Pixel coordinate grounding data
'''

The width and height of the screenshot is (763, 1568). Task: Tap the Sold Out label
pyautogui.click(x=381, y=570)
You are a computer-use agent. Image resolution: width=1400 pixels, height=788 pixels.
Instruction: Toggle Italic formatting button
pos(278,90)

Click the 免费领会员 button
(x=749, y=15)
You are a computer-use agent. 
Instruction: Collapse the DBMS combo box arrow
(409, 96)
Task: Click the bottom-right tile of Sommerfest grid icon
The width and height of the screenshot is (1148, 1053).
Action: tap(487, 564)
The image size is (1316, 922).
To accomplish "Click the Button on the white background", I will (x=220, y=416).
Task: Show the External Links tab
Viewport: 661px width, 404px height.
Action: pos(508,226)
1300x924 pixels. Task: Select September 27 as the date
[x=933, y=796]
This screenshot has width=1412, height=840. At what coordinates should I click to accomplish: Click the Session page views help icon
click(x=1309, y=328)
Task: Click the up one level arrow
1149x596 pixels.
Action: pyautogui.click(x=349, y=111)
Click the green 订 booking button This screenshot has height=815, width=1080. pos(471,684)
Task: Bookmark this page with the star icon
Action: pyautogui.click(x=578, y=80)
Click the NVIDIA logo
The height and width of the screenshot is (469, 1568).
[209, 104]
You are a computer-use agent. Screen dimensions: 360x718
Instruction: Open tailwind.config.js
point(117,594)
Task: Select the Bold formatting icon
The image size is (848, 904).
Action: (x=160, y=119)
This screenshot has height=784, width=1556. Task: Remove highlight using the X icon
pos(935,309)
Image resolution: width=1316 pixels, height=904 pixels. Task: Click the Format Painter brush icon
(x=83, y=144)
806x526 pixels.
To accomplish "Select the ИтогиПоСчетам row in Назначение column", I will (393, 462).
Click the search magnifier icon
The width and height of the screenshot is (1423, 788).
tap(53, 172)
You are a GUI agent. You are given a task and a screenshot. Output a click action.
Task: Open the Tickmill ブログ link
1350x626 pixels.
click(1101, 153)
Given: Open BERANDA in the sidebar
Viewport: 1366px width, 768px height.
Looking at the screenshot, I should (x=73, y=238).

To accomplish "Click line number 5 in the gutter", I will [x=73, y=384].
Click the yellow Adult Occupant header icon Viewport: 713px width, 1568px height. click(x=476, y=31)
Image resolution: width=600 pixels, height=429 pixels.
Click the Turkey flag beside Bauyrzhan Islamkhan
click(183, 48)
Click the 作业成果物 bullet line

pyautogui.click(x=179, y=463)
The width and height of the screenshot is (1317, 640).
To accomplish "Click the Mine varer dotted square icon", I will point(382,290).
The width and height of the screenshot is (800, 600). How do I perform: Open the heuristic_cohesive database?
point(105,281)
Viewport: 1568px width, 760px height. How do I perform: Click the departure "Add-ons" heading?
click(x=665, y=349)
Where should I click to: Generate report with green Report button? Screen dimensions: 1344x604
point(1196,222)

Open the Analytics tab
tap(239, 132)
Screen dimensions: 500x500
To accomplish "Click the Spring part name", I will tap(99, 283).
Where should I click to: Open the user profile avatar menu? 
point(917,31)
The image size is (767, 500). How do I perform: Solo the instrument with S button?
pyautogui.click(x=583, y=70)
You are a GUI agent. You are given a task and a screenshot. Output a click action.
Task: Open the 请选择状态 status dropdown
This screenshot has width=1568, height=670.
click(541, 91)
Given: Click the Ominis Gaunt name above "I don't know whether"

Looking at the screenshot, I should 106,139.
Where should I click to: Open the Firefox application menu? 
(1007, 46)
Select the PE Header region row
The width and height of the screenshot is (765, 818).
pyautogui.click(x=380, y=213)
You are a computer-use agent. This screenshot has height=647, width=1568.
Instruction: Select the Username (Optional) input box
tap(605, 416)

'''

> [The problem]
Could you write out all the data exactly as it is given?

> [Answer to the exercise]
The width and height of the screenshot is (763, 1568). Task: Tap the Sold Out label
pyautogui.click(x=381, y=570)
You are a computer-use agent. Image resolution: width=1400 pixels, height=788 pixels.
Instruction: Toggle Italic formatting button
pos(278,90)

Click the 免费领会员 button
(x=749, y=15)
You are a computer-use agent. 
Instruction: Collapse the DBMS combo box arrow
(409, 96)
Task: Click the bottom-right tile of Sommerfest grid icon
The width and height of the screenshot is (1148, 1053).
Action: tap(487, 564)
The image size is (1316, 922).
To accomplish "Click the Button on the white background", I will (x=220, y=416).
Task: Show the External Links tab
Viewport: 661px width, 404px height.
Action: pos(508,226)
1300x924 pixels. Task: Select September 27 as the date
[x=933, y=796]
This screenshot has width=1412, height=840. At what coordinates should I click to accomplish: Click the Session page views help icon
click(x=1309, y=328)
Task: Click the up one level arrow
1149x596 pixels.
Action: pyautogui.click(x=349, y=111)
Click the green 订 booking button This screenshot has height=815, width=1080. pos(471,684)
Task: Bookmark this page with the star icon
Action: pyautogui.click(x=578, y=80)
Click the NVIDIA logo
The height and width of the screenshot is (469, 1568).
[209, 104]
You are a computer-use agent. Screen dimensions: 360x718
Instruction: Open tailwind.config.js
point(117,594)
Task: Select the Bold formatting icon
The image size is (848, 904).
Action: (x=160, y=119)
This screenshot has height=784, width=1556. Task: Remove highlight using the X icon
pos(935,309)
Image resolution: width=1316 pixels, height=904 pixels. Task: Click the Format Painter brush icon
(x=83, y=144)
806x526 pixels.
To accomplish "Select the ИтогиПоСчетам row in Назначение column", I will (393, 462).
Click the search magnifier icon
The width and height of the screenshot is (1423, 788).
tap(53, 172)
You are a GUI agent. You are given a task and a screenshot. Output a click action.
Task: Open the Tickmill ブログ link
1350x626 pixels.
click(1101, 153)
Given: Open BERANDA in the sidebar
Viewport: 1366px width, 768px height.
Looking at the screenshot, I should (x=73, y=238).

To accomplish "Click line number 5 in the gutter", I will [x=73, y=384].
Click the yellow Adult Occupant header icon Viewport: 713px width, 1568px height. click(x=476, y=31)
Image resolution: width=600 pixels, height=429 pixels.
Click the Turkey flag beside Bauyrzhan Islamkhan
click(183, 48)
Click the 作业成果物 bullet line

pyautogui.click(x=179, y=463)
The width and height of the screenshot is (1317, 640).
To accomplish "Click the Mine varer dotted square icon", I will point(382,290).
The width and height of the screenshot is (800, 600). How do I perform: Open the heuristic_cohesive database?
point(105,281)
Viewport: 1568px width, 760px height. How do I perform: Click the departure "Add-ons" heading?
click(x=665, y=349)
Where should I click to: Generate report with green Report button? Screen dimensions: 1344x604
point(1196,222)

Open the Analytics tab
tap(239, 132)
Screen dimensions: 500x500
To accomplish "Click the Spring part name", I will tap(99, 283).
Where should I click to: Open the user profile avatar menu? 
point(917,31)
The image size is (767, 500). How do I perform: Solo the instrument with S button?
pyautogui.click(x=583, y=70)
You are a GUI agent. You are given a task and a screenshot. Output a click action.
Task: Open the 请选择状态 status dropdown
This screenshot has width=1568, height=670.
click(541, 91)
Given: Click the Ominis Gaunt name above "I don't know whether"

Looking at the screenshot, I should 106,139.
Where should I click to: Open the Firefox application menu? 
(1007, 46)
Select the PE Header region row
The width and height of the screenshot is (765, 818).
pyautogui.click(x=380, y=213)
You are a computer-use agent. This screenshot has height=647, width=1568.
Instruction: Select the Username (Optional) input box
tap(605, 416)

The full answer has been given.